Let $m,n \in \mathbb{Z}$ such that $m|n$. Show that the map $$f: \mathbb{Z}_n^*\to \mathbb{Z}_m^*$$ $$f({a \pmod n}) = (a \pmod m)$$ is surjective. I am not able to figure out any simple way to tackle this... Any hints?

Answer 1

Got it. Will prove by induction.

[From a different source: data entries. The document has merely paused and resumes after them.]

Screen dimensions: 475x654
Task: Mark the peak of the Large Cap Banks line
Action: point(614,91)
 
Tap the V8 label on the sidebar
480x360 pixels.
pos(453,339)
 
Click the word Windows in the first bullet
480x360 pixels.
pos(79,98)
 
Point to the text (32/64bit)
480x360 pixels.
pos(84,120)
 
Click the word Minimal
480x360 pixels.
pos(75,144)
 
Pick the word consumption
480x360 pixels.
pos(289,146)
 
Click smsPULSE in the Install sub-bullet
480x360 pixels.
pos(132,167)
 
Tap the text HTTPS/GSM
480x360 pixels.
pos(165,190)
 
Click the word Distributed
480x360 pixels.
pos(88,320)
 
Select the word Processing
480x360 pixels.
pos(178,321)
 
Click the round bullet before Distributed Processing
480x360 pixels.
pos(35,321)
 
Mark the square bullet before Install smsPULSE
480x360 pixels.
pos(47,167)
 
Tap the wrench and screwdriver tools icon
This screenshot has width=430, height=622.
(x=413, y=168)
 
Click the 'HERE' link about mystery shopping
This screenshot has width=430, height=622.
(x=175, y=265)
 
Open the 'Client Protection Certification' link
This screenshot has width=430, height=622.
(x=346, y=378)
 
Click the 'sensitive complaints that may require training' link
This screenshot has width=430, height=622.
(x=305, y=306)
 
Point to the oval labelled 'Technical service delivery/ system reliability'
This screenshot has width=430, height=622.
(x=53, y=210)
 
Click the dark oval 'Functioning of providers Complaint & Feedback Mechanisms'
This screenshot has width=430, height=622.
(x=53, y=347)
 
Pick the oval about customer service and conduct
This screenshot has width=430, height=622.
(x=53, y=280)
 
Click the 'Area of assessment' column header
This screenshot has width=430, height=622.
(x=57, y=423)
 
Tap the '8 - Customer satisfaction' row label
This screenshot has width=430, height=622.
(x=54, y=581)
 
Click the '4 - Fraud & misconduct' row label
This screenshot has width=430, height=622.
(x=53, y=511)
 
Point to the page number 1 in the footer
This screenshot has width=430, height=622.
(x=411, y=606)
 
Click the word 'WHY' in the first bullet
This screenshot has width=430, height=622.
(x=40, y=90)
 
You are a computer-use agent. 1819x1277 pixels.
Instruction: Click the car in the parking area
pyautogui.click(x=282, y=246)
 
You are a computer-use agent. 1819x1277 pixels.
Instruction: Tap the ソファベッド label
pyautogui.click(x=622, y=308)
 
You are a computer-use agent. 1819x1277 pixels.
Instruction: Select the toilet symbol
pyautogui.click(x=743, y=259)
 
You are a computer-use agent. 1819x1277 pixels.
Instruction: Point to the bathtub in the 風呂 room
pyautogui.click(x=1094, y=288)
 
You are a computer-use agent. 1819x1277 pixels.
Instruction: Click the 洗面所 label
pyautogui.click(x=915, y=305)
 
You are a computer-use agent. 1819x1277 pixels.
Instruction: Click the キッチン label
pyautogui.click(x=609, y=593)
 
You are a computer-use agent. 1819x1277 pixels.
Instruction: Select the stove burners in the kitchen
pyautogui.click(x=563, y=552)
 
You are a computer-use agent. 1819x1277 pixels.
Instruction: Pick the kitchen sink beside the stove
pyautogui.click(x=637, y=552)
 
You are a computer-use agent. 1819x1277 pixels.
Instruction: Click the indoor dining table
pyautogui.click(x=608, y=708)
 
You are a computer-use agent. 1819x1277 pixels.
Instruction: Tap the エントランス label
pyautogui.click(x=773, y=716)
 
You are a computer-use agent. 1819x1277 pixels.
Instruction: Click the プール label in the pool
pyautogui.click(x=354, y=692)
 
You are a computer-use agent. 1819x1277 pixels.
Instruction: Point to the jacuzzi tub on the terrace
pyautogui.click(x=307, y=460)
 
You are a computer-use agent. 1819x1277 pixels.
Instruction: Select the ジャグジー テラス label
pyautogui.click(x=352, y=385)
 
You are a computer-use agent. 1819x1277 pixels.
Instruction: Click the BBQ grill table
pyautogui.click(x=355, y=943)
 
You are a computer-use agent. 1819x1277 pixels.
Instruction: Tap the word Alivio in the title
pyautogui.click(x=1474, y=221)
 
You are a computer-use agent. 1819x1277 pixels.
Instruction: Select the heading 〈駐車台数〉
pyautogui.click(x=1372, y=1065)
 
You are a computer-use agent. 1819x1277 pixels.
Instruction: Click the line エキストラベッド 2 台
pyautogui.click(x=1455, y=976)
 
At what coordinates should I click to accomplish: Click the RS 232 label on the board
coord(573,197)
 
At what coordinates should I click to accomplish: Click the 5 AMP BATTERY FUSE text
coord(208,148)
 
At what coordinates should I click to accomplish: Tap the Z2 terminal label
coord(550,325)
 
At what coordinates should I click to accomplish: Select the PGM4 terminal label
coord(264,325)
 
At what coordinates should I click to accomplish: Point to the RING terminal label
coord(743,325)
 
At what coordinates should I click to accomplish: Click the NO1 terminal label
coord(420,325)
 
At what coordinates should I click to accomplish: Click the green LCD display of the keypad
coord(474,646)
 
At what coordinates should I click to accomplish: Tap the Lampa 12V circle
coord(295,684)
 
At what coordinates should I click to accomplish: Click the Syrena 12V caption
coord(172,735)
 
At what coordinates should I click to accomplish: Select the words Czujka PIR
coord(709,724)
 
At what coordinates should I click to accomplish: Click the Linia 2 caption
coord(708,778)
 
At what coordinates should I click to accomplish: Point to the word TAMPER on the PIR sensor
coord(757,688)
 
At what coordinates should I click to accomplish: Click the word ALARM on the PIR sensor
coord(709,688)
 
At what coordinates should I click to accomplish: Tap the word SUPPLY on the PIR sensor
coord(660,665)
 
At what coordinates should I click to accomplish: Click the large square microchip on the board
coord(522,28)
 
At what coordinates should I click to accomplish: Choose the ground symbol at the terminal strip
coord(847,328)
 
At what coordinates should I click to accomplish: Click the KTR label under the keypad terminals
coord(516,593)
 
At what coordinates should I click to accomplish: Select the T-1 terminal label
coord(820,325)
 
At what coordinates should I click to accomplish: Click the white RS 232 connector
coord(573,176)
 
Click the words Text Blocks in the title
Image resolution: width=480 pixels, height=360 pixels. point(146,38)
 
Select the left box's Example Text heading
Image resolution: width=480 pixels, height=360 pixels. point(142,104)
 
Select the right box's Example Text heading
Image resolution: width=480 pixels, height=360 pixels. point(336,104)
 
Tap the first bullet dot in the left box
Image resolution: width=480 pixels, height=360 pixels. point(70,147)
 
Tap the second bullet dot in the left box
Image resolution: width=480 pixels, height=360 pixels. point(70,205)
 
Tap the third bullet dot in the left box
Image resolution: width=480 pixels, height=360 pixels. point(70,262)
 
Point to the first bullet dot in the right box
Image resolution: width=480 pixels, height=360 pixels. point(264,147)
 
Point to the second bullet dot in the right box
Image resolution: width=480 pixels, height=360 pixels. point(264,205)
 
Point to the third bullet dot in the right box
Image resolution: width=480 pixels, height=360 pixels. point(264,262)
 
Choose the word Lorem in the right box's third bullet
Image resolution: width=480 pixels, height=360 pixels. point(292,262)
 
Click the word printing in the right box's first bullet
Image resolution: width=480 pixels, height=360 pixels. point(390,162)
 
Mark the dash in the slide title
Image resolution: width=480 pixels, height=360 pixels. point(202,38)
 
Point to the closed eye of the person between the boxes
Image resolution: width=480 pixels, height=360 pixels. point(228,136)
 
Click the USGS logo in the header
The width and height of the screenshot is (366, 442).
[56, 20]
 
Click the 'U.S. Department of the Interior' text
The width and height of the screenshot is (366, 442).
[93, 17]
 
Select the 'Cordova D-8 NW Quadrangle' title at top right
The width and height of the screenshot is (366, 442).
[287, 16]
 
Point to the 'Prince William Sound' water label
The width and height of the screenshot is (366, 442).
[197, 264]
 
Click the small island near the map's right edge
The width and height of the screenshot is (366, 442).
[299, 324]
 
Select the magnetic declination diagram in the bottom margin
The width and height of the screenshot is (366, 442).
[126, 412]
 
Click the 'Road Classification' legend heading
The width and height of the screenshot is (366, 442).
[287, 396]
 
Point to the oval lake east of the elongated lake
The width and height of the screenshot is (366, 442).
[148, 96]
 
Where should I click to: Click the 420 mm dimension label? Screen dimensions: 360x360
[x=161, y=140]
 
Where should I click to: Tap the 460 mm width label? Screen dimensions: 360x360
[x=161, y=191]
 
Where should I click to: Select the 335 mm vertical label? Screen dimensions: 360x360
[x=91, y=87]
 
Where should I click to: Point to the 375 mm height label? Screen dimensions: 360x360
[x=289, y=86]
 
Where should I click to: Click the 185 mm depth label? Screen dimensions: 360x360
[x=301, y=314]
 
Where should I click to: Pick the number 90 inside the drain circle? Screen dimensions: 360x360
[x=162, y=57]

We just have to show that the result holds when $n=mp$. Let $b \in \mathbb{Z}_m^*$.

If $b \not\equiv 0 \pmod p$ then $(b,m)=1 \land (b,p)=1 \implies (b,n)=1 \implies b \in \mathbb{Z}_n^*$. Now we have $f(b)=b$.

If $b \equiv 0 \pmod p$ then $m \not\equiv 0 \pmod p \implies b+m \not\equiv 0 \pmod p$. Therefore $(b+m,p)=1 \land (b+m,m)=1 \implies (b+m,n)=1 \implies b+m \in \mathbb{Z}_n^*$. Now we have $f(b+m)=b$.

The inductive step is straightforward.

Answer 2

This should be a comment, but I had trouble with formatting in the comments.

Evidently, the same proof will work for $R/I \to R/J$ where $R$ is a PID. The more general problem was considered here and here.

A nice generalization is that a surjection $f: R \to S$, where the rings are commutative Artinian, maps units onto units.